Karen Cator, director of education technology for the U.S. Department of Education (ED), has heard the concerns from ed-tech groups about President Obama’s 2011 budget proposal, which would fold the largest single source of federal funding for school technology equipment, software, training, and support into a larger grant program that aims to promote effective teaching and learning.
The concerns about the lack of a dedicated funding stream for education technology in the 2011 budget are “valid,” Cator said. But she defended the administration’s approach by noting that it encourages the integration of technology throughout all content areas.
“Every pot of money is really an opportunity to purchase technology, or to engage with technologies, to reach the goals of the program,” she said.
In a video interview with eSchool News on March 3, Cator discussed the president’s 2011 budget proposal along with highlights from the new National Education Technology Plan, which her department released in draft form March 5.
Click below to watch Karen Cator’s interview with eSchool News on eSN.TV
Under Obama’s budget plan, the Enhancing Education Through Technology (EETT) program would be consolidated along with several other grant programs into a new initiative called Effective Teaching and Learning for a Complete Education.
This new initiative would focus on improving teaching and learning within three areas: Literacy, STEM (science, technology, engineering, and math), and Well-Rounded Education (arts, foreign languages, civics and government, history, geography, economics, financial literacy, and other subjects).
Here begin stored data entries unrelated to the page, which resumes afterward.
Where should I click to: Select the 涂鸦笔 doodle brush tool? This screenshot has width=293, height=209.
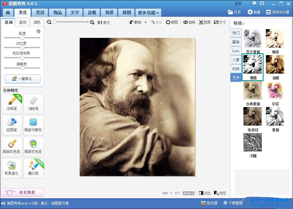[x=12, y=103]
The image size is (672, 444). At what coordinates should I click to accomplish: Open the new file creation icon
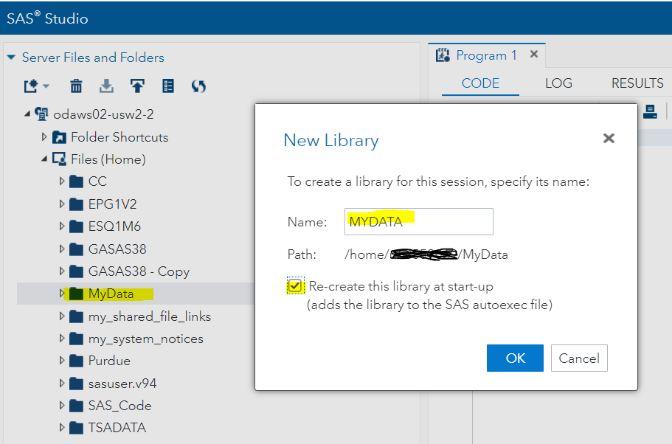(30, 86)
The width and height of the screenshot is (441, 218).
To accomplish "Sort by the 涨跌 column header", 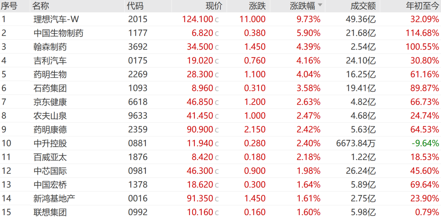I will click(x=257, y=5).
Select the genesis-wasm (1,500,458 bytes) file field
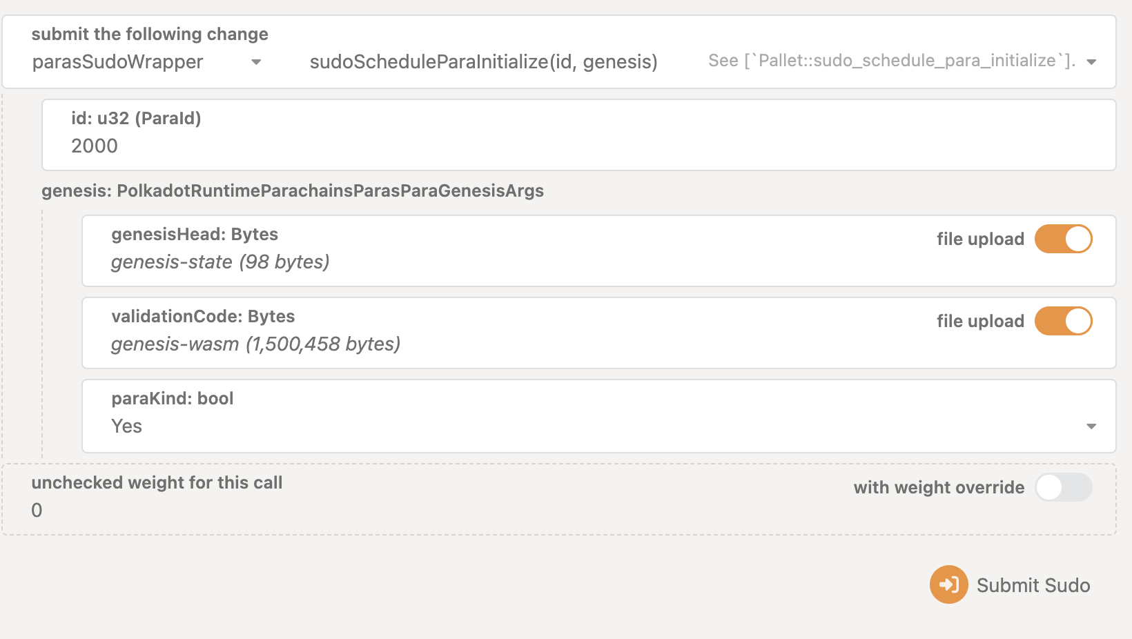The image size is (1132, 639). (x=255, y=344)
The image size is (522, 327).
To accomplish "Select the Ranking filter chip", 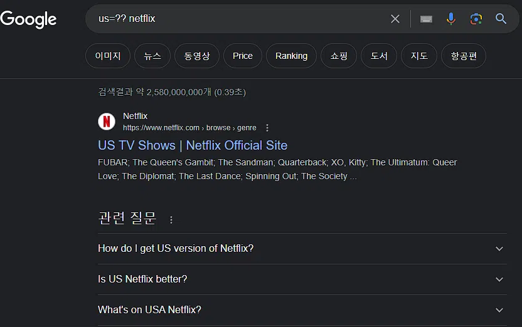I will pos(291,56).
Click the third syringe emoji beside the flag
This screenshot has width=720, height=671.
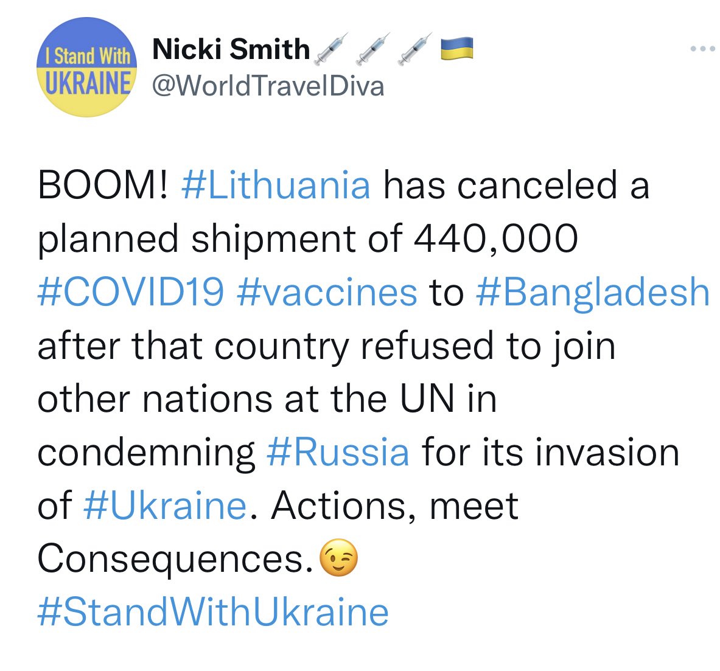415,48
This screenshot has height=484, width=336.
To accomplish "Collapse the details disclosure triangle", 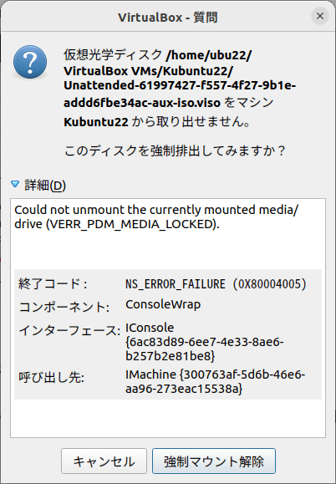I will 15,184.

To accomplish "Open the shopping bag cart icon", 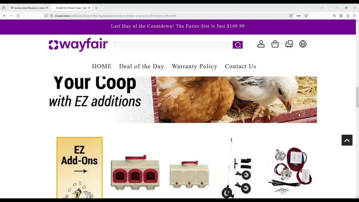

According to ED officials, the new initiative would “include a focus on integrating technology into instruction and using technology to drive improvements in teaching and learning” throughout all three areas.
Most of the money would be awarded through competitive grants to state and local education agencies, but ED also would set aside money for national activities, such as grants to support research and technical assistance, grants to “strengthen the use of technology in the core academic subjects”; and a competitive grant program to encourage the development of “high-quality digital educational content for children.”
Ed-tech advocacy groups were not happy with that approach.
“We are deeply concerned about the president’s proposal to consolidate [EETT], which would leave our nation with no dedicated federal education technology funding,” said the Consortium for School Networking (CoSN) in a statement. “Eliminating EETT, a program that is essential to making our students college- and career-ready and our teachers the best they can be, would be devastating at every level of our education system.”
Cator said she understands the concerns of CoSN and others. She added that federal officials recognize they need to continue to support state and local leadership capacity when it comes to education technology.
“What we’re really trying to do is understand all of the needs for funding technology,” she said.
Besides supporting core content-area instruction, other areas of the federal budget where Cator said she sees “tremendous opportunities for technology” include making teachers as effective as possible and giving students access to high-quality educational opportunities in rural or underserved areas.